Staying Ahead of An Ever-Changing Threat Landscape
But with the full scope and scale of cyberattacks against America ever-mounting and difficult to quantify, there is always more to be done to stay ahead of the ever-changing threat landscape. Additional actions policymakers and industry can take now to build a more resilient and secure digital ecosystem include:
— Leverage predictive AI as cybersecurity’s great equalizer. As the attack surface for cybersecurity threats grows at lightning speed, we are witnessing a rapid uptick in AI hearings this Congress as Members on both sides of the aisle seek to understand AI and how it can be used – both good and bad. Threat actors deploy tens of thousands of unique malicious samples per day, while using AI applications to create malicious code and more effectively hide their payloads. Predictive AI tools can automate risk mitigation and early detection. They are able to analyze vast amounts of information and behavior across multiple domains to proactively protect against threats – before they cause harm.
— Improve software supply chain security by improving U.S. government software security. Our government’s security, and the information it has on Americans, is paramount to the nation’s safety. Federal cybersecurity procurement decisions must consider the quality, security and resilience of products, and not default to lowest cost. Security of our nation’s federal agencies cannot be commoditized. The Biden Administration articulated this need for best-in-class cybersecurity in its June 2023 Cyber Priorities for the Fiscal Year 25 Budget, where the White House directed federal agencies to invest in “durable, long-term solutions that are secure by design.”
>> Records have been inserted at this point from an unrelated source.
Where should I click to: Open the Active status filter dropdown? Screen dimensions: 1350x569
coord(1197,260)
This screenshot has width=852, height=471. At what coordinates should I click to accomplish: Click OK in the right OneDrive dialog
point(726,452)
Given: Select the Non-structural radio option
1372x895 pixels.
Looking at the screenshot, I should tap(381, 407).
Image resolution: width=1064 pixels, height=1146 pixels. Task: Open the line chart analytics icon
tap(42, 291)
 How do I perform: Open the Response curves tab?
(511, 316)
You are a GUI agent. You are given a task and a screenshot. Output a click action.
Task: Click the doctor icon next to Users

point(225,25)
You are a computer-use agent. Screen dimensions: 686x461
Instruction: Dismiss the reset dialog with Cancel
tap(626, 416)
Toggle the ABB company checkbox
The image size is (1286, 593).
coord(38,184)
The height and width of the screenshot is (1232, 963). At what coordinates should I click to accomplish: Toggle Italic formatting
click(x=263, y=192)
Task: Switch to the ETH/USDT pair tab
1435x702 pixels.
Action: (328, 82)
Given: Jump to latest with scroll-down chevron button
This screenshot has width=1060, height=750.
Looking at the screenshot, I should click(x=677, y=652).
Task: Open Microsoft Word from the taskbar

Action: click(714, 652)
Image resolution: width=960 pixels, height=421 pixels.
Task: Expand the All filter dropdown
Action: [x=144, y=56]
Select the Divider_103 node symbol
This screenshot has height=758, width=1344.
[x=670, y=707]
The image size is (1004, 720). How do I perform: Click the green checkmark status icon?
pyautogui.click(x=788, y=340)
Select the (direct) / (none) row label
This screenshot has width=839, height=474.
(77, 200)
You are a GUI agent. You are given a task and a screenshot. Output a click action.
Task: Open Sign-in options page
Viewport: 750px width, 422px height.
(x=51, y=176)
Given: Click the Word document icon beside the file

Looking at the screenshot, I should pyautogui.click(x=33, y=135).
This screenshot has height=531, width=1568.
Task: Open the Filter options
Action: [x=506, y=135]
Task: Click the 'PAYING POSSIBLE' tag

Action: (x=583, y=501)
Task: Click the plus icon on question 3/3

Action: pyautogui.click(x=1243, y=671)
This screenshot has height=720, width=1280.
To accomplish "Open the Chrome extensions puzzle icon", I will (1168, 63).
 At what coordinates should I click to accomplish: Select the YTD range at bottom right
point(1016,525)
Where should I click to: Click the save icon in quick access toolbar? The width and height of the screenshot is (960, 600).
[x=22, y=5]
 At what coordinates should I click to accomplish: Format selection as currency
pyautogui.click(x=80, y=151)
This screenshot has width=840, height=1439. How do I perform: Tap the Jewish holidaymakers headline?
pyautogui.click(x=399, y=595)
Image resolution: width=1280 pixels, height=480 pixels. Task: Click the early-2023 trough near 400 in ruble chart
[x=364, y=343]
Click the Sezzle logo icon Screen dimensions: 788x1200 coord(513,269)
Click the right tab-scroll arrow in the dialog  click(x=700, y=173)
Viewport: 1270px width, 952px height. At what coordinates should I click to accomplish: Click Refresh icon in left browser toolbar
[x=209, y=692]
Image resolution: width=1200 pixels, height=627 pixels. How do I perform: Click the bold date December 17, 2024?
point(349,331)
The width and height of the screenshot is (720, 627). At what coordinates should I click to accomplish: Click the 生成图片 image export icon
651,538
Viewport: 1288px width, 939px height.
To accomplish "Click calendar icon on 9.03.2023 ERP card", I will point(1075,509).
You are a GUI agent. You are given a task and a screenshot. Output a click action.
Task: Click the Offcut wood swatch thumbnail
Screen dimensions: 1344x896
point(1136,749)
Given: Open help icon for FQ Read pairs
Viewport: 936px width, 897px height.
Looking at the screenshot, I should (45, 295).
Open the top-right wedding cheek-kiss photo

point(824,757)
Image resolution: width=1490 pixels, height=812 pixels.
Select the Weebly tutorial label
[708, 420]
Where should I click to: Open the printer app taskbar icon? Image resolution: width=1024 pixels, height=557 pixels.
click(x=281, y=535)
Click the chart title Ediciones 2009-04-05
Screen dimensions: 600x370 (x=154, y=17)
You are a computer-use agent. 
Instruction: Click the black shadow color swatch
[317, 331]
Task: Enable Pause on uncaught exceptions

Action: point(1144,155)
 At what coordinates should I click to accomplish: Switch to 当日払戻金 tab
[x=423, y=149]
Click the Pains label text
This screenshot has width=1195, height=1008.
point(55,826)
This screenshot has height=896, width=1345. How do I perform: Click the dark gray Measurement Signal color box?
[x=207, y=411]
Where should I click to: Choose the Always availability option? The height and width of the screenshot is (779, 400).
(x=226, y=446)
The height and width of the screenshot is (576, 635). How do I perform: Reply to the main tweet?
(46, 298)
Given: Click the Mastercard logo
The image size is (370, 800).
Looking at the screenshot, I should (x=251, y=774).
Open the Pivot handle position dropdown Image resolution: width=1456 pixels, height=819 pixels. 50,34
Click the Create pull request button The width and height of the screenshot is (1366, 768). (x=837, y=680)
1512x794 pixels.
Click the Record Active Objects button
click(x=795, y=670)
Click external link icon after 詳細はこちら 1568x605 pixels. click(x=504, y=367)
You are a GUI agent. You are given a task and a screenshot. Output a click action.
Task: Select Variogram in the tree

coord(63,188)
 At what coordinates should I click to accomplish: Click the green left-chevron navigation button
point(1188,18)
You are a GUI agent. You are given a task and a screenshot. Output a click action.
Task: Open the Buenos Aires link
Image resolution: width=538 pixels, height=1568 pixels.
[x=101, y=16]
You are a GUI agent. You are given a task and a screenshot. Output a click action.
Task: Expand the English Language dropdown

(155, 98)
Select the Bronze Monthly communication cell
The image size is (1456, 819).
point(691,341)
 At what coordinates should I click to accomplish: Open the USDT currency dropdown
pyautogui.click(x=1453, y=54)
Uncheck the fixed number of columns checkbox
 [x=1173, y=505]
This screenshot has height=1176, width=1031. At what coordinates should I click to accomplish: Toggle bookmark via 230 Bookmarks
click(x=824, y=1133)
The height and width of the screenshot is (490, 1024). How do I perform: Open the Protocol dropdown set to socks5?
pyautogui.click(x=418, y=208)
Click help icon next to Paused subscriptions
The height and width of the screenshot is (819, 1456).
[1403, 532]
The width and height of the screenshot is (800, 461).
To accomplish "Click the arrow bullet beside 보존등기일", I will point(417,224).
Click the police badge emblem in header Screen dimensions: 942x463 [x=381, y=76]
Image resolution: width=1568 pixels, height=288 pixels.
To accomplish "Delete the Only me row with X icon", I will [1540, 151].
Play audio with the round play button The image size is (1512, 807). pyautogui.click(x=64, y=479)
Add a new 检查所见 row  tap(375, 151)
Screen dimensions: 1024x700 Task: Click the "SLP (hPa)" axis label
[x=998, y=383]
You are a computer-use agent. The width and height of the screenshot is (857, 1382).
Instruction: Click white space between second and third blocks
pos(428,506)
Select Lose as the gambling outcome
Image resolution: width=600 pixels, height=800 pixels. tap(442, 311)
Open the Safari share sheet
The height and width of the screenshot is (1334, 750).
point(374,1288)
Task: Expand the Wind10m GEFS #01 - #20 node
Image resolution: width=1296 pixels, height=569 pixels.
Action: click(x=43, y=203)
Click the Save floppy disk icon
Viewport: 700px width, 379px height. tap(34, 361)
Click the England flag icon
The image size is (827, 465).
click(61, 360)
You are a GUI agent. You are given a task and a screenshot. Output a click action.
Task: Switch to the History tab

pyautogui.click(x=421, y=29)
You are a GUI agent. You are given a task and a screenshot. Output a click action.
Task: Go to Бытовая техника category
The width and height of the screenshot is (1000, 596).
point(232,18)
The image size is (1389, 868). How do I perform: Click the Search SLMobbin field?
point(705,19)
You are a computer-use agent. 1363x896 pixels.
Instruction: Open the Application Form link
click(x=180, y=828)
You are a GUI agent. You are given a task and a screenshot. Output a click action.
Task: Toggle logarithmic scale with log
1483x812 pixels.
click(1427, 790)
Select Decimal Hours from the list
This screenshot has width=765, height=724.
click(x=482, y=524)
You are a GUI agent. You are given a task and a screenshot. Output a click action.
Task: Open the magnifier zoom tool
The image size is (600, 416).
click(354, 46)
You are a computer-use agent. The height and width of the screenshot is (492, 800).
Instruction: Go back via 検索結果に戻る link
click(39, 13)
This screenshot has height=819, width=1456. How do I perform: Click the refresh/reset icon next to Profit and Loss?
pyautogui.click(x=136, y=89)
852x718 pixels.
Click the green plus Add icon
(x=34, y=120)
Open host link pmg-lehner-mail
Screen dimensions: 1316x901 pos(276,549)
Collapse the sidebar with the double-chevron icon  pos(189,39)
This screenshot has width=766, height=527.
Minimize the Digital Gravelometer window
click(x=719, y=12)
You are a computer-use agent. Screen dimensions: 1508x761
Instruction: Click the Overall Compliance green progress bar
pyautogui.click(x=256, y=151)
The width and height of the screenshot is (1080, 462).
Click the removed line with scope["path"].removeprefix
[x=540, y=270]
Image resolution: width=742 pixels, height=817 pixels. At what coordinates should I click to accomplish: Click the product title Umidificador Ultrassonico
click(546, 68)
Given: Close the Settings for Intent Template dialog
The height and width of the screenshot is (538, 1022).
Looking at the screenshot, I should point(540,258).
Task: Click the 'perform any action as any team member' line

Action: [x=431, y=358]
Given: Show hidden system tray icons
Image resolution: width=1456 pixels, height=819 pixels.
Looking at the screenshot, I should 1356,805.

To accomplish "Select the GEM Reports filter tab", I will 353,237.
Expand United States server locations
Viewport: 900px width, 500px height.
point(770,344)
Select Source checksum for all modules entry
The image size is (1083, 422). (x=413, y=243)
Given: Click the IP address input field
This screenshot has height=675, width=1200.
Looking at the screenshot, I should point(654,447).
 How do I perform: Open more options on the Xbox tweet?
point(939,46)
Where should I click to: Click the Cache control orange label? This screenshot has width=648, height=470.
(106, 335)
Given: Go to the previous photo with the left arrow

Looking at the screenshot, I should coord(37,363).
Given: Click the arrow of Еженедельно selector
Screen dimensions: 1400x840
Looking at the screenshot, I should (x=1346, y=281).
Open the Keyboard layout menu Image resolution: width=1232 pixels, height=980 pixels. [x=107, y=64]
— Bolster public-private cybersecurity collaboration. In testimony before Congress earlier this year, CISA’s Director stated that “securing our nation’s critical infrastructure is a shared responsibility requiring not just a whole-of-government, but a whole-of-nation approach.” In many respects, this lack of shared pubic-private visibility drives America’s public and private shared vulnerability. CISA’s Joint Cyber Defense Collaborative (JCDC) could help bridge this gap, if strategically utilized to its full potential. Case in point: The Log4j vulnerability, which gave hackers the ability to remotely control millions of vulnerable machines. CISA leveraged JCDC public and private entities to act collaboratively to contain this vulnerability. More public-private collaboration – more often – is essential, including coordinated security risk assessments of critical supply chains and joint playbooks in the event of a large cyberattack.
Safeguarding the Future
In short, government is moving in the right direction with cybersecurity action-oriented policies like the new National Cybersecurity Implementation Plan and drumbeat of bipartisan Congressional hearings on AI education – all of which should be commended. To further ensure that America is in the strongest position to protect the nation from malicious cyber actors, we should harness the power of predictive AI, prioritize best-in-class security in software procurement, and increase public-private collaboration around threat intel.
Marjorie Dickman is Chief Government Affairs and Public Policy Officer at BlackBerry, a global cybersecurity software and services company.